アンナ・カレーニナ



★film rating: A-
※A、B、Cの3段階を、さらにそれぞれ+、non、-で評価しています。

1870年代の帝政ロシア。外交官の夫カレーニンジュード・ロウ)と幼い息子がいる、若く美貌の持ち主アンナ・カレーニナキーラ・ナイトレイ)は、若い貴族の将校ヴロンスキー(アーロン・テイラー=ジョンソン)と出会い、恋に落ちる。一方、素朴な地主リョーヴィン(ドーナル・グリーソン)は、アンナの兄嫁の妹キティ(アリシア・ヴィキャンデル)に恋をし、求婚するも、ヴロンスキーとの結婚を期待する彼女に断られてしまう。


文豪レフ・トルストイの名作文学を華麗に映画化…といっても私は原作は未読。監督は『プライドと偏見』『つぐない』等、デヴュー早々から英国文芸路線、且つ現代的な映画を送り出して来たジョー・ライト。私の好きな監督の1人でもあります。前作『ハンナ』ではアクション・スリラーでの様式美を追及したライトが、今度は古典文学の映像化で様式美を追及していました。片方は幸福から崩壊へと突き進み、もう片方は崩壊から幸福へと進んでいくという、対照的な男女2組が、独特の世界の中で描かれていて、とても良かったです。
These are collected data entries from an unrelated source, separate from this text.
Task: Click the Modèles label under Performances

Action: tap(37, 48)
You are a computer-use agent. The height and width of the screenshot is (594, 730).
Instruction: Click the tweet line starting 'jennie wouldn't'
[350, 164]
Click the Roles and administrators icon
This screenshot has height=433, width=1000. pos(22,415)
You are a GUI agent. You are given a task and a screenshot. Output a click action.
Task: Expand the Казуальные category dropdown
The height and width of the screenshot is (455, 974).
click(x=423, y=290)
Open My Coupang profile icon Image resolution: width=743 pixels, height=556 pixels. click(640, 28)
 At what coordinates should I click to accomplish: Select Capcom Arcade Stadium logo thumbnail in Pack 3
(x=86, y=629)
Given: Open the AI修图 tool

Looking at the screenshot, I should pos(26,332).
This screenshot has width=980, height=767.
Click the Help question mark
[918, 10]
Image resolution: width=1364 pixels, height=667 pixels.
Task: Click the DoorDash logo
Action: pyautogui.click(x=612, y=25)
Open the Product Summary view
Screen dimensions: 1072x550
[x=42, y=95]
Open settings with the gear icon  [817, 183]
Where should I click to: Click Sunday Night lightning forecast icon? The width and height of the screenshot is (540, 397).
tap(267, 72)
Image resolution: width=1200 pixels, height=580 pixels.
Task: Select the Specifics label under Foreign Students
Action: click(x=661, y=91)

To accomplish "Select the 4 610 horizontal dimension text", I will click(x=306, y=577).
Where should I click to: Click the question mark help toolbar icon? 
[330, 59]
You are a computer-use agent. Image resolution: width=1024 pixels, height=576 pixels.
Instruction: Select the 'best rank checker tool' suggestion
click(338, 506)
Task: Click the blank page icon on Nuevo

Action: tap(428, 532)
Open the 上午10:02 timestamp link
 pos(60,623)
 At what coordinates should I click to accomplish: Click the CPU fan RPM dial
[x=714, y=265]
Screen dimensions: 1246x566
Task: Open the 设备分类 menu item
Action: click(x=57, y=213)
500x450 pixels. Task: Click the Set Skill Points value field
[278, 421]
映画は非常に面白い作りになっています。全ては舞台劇として描かれているのです。つまり登場人物は皆、舞台劇の登場人物なのです。彼らは舞台裏でも俳優としてではなく人物として移動していくので、かなり面白い映像となっていました。時に書き割りの、時にロケの空間を自在に行き来しつつも、舞台劇の空間を映画の中に解き放つ野心作なのでした。この世界を映画を観る上での障壁として感じてしまい、登場人物に感情移入出来ないという意見もありましょう。しかしトム・ストッパードの脚本も含めて、そもそも作者達は観客の感情移入を意図していないように思えました。己の激情に率直に突き進み、救済を拒み、やがて破滅していくヒロインの行動は、普段我々が生きている道徳的な社会という枠組みを意識していたら、中々出来る事ではありません。時には社会が個人に強要する「倫理」「道徳」といった概念から自由なアンナは、物語の主人公としてとても魅力的とも言えるのです。しかし観る側に拒絶反応が出てしまうのは、ひょっとして観客が「ああは自分はなりたくない」「ああなったら怖い」からなのかも知れない、とも思いました。つまり自分がなるのが怖い人物なのではないか、と。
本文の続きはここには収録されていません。